While hearing aids make life easier for many people, limited battery life can be problematic. Scientists have begun to address this gap by designing a hearing aid that does not require batteries.
Currently under development at the Huazhong University of Science and Technology in China, the prototype of the device incorporates a spongy material with both piezoelectric and triboelectric qualities.

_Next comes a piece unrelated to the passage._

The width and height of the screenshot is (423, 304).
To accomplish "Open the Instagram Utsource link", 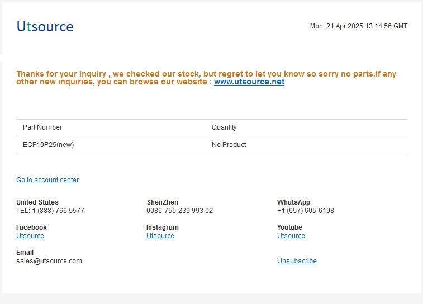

MEMO – The materials piezoelectric produce an electric current when subjected to mechanical stress while the devices triboelectrics generate an electrical charge in a material allowing it to enter and exit contact with another material.
How is the “infinite” hearing aid made?
Scientists have created, as mentioned, a piezo-triboelectric material. They did this by coating barium titanate nanoparticles with silicon dioxide. Second, they mixed these particles into a liquid conductive polymer, then again dried the resulting mixture into a thin, flexible membrane. Finally, they used an alkaline solution to dissolve the silicon dioxide shells of the nanoparticles, leaving these nanoparticles free to “float” within the matrix polymer. How did they then get a hearing aid?
After the membrane was sandwiched between two thin metal grids, the team subjected it to sound waves. These waves caused the entire membrane to vibrate back and forth, generating an electric current via the piezoelectric effect. Furthermore, as the nanoparticles bounced off the walls of their hollow polymer chambers, the researchers generated a triboelectric charge, which increased the total electrical power of the membrane by 55% compared to what would have been possible via piezoelectricity alone.
Result? No battery. The device powers itself.
The team tested the hearing aid by mounting it inside a scale model of a human ear, then playing music in that model. When the team converted the electrical signals produced by the prototype into a digital audio file, the result was very similar to the original music.
Further testing indicated that the hearing aid is sensitive to a wide range of sounds, so it should be able to detect most voices and other sounds within the range of human hearing. An article on the research, conducted by Yunming Wang, was recently published in the ACS Nano magazine.